- _The problem_:
Return the entries below without any change, starting at the line containing "Given: Open Tenith's user profile" and ending at the line containing "Looking at the screenshot, I should coord(1429,1234).", both lines included.

- _Item-finding entries_:

-- -- --

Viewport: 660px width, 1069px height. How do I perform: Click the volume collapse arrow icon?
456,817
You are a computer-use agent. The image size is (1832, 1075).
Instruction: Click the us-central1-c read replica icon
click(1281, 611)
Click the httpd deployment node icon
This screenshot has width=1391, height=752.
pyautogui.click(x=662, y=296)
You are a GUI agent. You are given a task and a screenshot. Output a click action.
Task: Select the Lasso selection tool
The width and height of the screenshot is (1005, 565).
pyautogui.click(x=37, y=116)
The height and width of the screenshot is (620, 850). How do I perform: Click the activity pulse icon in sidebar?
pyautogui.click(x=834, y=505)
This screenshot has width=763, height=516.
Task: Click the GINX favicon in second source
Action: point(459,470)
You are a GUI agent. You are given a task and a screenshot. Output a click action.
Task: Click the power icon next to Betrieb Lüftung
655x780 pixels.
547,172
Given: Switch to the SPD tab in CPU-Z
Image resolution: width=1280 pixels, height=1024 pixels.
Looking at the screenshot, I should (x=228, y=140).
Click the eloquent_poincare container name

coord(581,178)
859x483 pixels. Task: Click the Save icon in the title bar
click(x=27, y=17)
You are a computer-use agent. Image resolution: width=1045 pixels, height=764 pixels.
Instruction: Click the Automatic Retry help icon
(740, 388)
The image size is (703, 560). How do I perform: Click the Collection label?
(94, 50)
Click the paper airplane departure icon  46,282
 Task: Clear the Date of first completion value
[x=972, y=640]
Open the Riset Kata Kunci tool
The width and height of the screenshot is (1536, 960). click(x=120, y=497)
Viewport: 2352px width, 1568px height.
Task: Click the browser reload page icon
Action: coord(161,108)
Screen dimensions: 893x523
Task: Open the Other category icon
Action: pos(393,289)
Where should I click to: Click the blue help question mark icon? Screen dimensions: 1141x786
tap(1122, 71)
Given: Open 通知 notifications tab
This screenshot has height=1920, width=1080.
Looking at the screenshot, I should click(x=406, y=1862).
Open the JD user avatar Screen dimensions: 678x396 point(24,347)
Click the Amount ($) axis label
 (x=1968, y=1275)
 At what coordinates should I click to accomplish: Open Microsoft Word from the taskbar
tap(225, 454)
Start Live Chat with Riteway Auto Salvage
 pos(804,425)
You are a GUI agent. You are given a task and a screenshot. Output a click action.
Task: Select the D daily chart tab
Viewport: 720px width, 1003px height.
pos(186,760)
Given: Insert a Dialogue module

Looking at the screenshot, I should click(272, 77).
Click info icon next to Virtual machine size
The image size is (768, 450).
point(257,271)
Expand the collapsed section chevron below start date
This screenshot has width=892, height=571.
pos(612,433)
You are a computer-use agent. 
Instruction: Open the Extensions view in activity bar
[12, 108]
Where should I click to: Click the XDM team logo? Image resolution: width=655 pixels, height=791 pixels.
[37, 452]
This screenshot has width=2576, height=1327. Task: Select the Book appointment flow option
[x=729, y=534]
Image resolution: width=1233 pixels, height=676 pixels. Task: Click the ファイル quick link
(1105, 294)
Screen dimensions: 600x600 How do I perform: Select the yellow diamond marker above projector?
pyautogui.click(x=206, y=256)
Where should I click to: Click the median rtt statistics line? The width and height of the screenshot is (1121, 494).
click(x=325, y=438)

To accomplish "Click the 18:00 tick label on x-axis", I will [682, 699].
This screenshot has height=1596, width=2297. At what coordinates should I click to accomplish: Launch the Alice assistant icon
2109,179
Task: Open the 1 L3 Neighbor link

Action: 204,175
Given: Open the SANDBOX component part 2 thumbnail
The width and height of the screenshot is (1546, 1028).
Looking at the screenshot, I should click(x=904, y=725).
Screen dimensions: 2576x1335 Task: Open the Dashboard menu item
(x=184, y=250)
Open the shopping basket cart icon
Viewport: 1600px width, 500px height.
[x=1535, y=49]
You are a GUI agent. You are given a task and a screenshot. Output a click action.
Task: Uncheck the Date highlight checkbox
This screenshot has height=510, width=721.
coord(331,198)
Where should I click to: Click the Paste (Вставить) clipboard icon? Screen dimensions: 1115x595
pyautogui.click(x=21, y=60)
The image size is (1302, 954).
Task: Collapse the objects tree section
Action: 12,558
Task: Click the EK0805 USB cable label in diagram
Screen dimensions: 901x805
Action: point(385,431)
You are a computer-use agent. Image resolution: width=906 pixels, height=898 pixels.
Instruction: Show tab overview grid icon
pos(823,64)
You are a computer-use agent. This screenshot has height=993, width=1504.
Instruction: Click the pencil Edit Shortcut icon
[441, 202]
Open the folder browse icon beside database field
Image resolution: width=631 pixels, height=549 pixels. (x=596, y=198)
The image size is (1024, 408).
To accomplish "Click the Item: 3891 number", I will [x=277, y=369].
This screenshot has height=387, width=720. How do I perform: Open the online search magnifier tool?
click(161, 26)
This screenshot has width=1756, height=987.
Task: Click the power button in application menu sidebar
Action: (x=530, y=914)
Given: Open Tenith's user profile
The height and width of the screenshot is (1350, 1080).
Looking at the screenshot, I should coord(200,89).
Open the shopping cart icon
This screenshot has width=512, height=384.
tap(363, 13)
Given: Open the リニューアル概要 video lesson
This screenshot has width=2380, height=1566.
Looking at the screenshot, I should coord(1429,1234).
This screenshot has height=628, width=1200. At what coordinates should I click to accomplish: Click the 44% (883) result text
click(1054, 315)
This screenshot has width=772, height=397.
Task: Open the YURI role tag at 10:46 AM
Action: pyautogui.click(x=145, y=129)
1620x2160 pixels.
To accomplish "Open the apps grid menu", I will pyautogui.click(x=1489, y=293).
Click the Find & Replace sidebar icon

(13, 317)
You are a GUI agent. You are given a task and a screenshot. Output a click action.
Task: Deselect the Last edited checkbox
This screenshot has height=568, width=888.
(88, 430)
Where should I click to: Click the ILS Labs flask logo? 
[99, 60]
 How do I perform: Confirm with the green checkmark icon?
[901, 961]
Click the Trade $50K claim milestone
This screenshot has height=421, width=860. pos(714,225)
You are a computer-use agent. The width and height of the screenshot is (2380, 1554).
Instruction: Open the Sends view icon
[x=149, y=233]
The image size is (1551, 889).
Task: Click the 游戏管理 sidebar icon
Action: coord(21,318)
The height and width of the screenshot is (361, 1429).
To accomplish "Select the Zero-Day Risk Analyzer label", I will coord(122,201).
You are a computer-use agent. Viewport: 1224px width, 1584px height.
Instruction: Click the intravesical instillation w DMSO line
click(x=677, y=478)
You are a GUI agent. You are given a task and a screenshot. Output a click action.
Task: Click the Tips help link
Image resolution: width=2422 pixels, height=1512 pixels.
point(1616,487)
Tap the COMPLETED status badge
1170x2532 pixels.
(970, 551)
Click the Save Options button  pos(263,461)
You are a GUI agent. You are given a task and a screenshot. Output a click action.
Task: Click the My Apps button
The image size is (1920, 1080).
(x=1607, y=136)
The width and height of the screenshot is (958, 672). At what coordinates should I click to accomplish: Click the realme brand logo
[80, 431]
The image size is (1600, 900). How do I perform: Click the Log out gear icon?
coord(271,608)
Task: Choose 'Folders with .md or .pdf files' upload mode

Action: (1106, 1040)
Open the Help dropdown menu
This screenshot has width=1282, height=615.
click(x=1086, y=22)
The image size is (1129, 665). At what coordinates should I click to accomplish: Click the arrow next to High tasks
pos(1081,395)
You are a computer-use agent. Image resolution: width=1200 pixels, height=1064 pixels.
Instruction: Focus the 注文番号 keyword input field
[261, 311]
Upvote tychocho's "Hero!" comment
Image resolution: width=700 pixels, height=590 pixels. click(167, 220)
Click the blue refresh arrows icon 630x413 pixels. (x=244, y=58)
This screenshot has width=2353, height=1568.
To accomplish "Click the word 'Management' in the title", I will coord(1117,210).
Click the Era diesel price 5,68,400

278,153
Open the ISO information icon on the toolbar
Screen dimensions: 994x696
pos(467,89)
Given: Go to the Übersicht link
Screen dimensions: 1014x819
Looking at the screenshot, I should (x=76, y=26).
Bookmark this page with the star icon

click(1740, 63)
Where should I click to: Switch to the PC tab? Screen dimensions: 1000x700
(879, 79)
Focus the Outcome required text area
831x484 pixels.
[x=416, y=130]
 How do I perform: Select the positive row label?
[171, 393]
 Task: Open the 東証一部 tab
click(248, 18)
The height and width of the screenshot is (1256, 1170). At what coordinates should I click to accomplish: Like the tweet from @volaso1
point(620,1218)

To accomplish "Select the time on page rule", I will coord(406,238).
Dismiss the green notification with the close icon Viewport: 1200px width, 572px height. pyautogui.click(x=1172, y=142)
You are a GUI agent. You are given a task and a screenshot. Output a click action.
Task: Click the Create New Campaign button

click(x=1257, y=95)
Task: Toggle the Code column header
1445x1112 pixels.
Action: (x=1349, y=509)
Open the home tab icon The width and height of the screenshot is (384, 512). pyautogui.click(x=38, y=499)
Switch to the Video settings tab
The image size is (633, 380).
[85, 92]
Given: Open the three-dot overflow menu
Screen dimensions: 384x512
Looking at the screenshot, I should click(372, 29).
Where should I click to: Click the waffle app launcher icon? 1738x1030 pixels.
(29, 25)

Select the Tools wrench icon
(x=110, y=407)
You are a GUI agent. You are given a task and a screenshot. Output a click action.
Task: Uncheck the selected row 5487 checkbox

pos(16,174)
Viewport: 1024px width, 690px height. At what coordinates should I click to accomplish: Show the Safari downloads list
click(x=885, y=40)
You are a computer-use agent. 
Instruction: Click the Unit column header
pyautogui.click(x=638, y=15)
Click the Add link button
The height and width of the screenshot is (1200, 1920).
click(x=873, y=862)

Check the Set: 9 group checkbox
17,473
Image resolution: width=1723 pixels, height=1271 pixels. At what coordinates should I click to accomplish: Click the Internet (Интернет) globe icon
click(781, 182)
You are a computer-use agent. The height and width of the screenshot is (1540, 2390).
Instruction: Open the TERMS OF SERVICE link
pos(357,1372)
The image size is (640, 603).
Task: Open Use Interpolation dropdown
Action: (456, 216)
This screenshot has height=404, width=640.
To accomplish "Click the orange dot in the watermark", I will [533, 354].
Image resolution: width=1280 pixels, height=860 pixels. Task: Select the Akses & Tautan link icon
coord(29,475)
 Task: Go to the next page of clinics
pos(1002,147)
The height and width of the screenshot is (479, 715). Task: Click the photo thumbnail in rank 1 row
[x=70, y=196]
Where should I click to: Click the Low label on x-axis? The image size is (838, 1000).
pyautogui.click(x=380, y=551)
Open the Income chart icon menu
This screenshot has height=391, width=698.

-- -- --

- _Output of the task_:
Given: Open Tenith's user profile
The height and width of the screenshot is (1350, 1080).
Looking at the screenshot, I should coord(200,89).
Open the shopping cart icon
This screenshot has width=512, height=384.
tap(363, 13)
Given: Open the リニューアル概要 video lesson
This screenshot has width=2380, height=1566.
Looking at the screenshot, I should coord(1429,1234).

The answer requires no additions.